Stored data:
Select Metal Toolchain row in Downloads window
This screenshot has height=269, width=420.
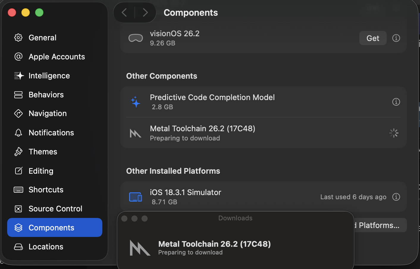point(214,248)
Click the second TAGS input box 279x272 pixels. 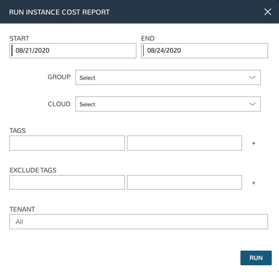coord(185,143)
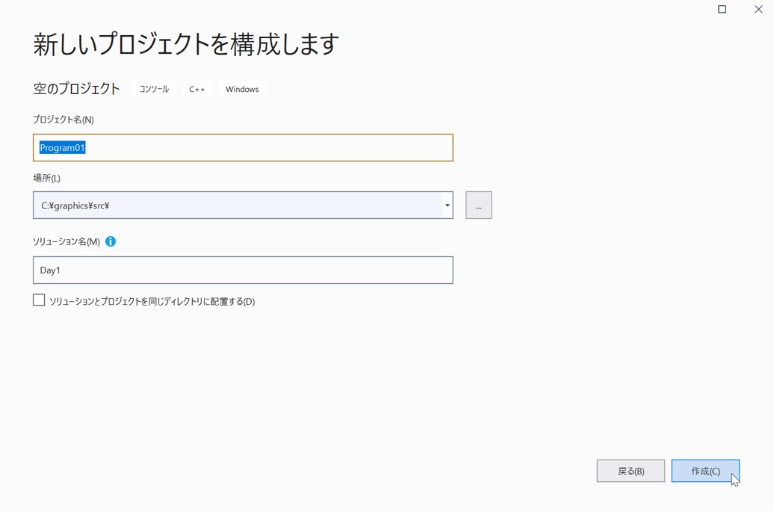Close the project configuration dialog
This screenshot has height=511, width=774.
[758, 10]
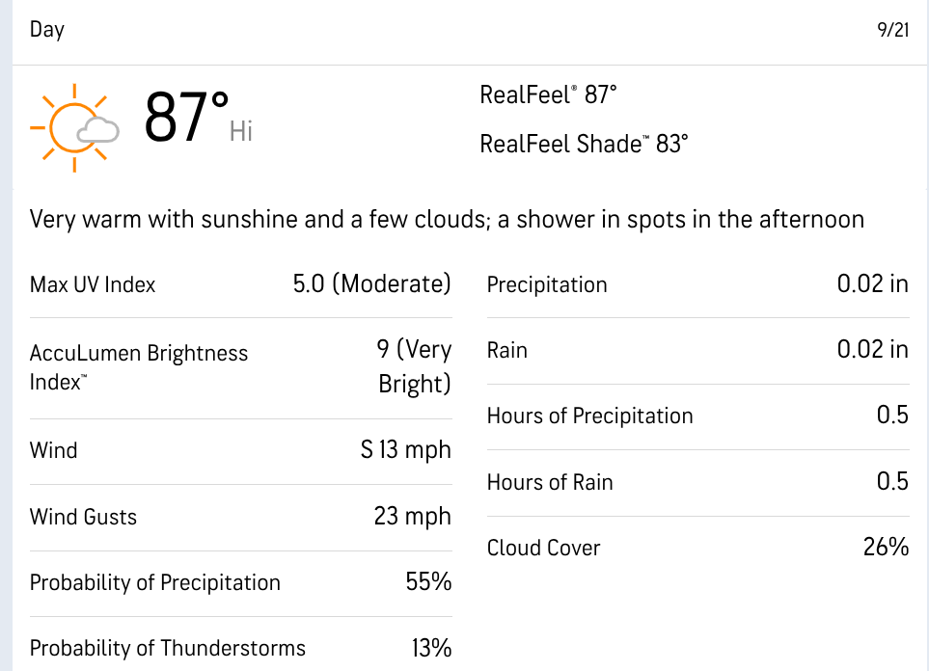This screenshot has height=671, width=929.
Task: Select the Probability of Precipitation row
Action: click(x=240, y=582)
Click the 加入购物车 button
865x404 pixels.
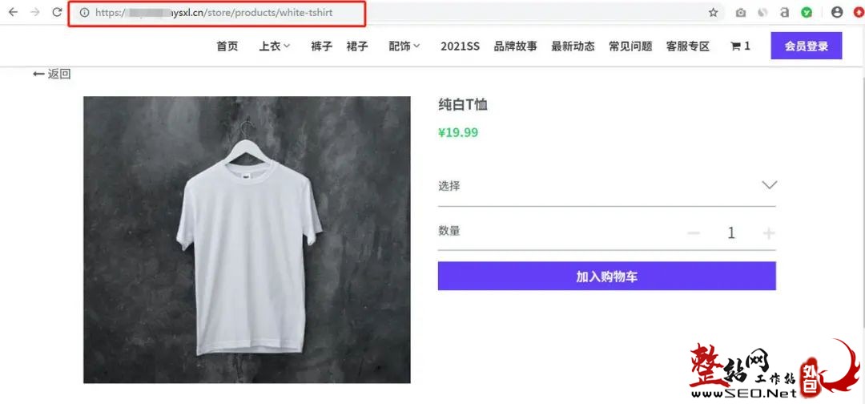pyautogui.click(x=607, y=276)
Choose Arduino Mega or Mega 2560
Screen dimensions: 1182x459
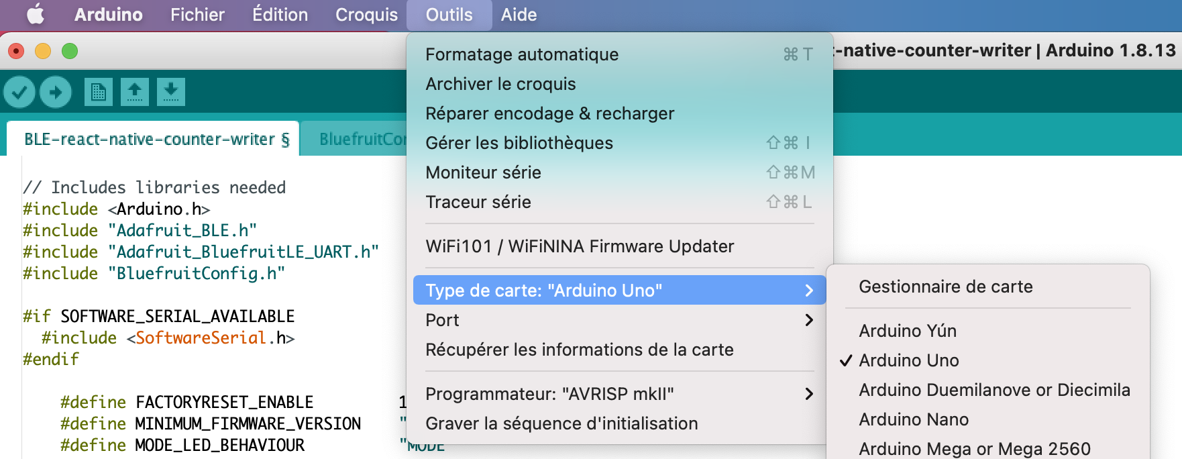pyautogui.click(x=974, y=448)
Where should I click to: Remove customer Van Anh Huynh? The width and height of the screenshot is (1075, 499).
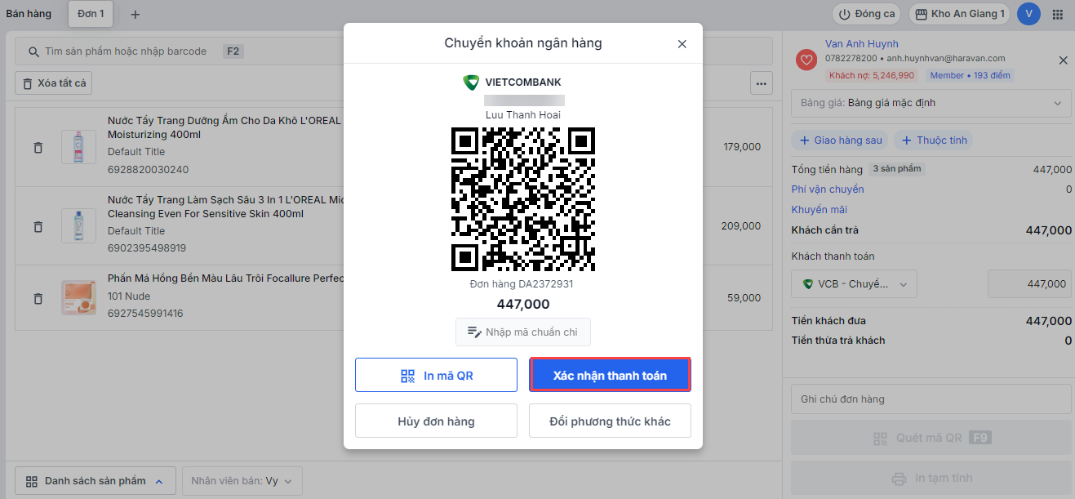pyautogui.click(x=1063, y=60)
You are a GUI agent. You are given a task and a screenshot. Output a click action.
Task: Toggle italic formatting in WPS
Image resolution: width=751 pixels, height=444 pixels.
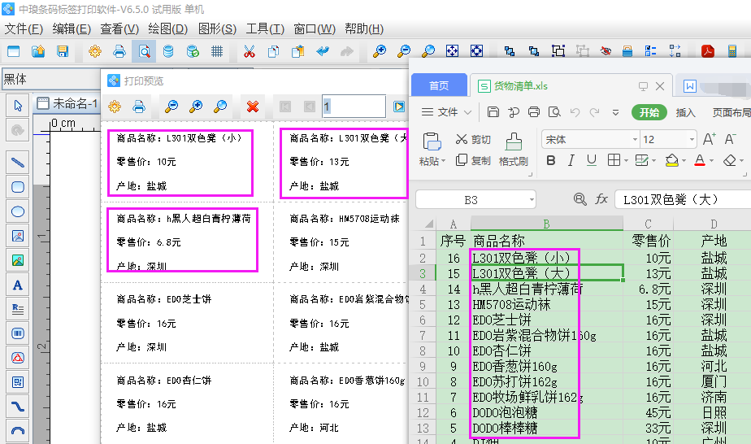click(x=571, y=160)

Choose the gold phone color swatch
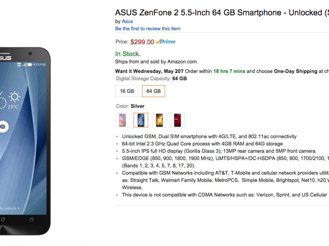[159, 120]
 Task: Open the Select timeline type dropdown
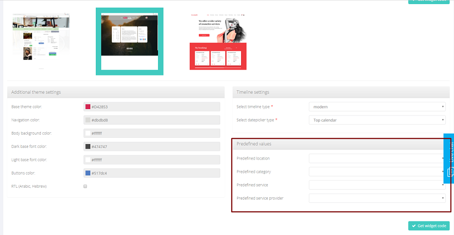pyautogui.click(x=377, y=107)
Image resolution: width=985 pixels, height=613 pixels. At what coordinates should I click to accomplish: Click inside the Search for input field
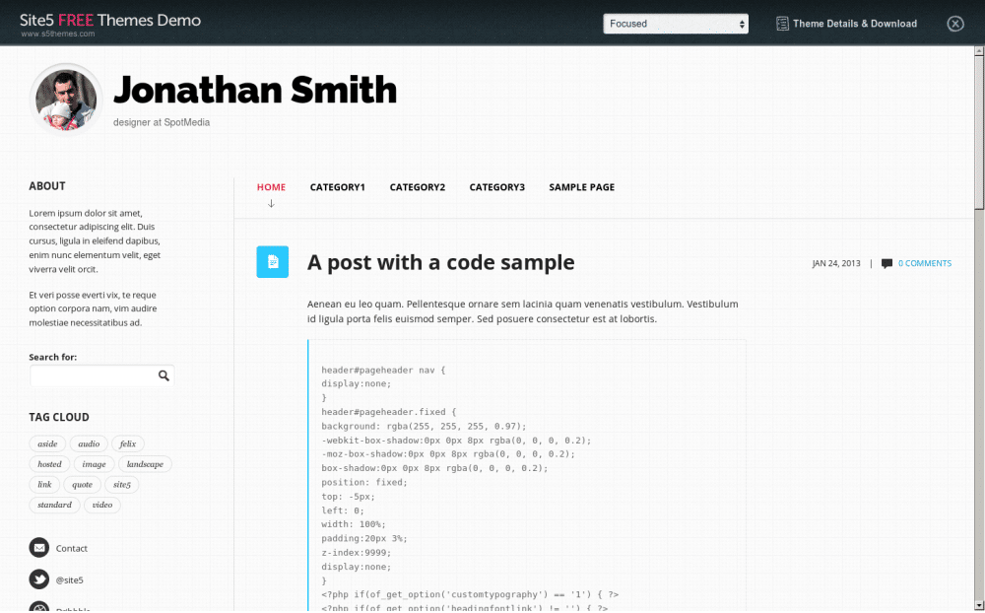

#### WHAT IS BEING ASKED
What is needed is an exact copy of only the lines above from the one with "Where should I" to the one with "Task: Toggle italic formatting in WPS", both kept, with every picture left out.

#### TASK OUTPUT
Where should I click to: Remove customer Van Anh Huynh? The width and height of the screenshot is (1075, 499).
pyautogui.click(x=1063, y=60)
You are a GUI agent. You are given a task and a screenshot. Output a click action.
Task: Toggle italic formatting in WPS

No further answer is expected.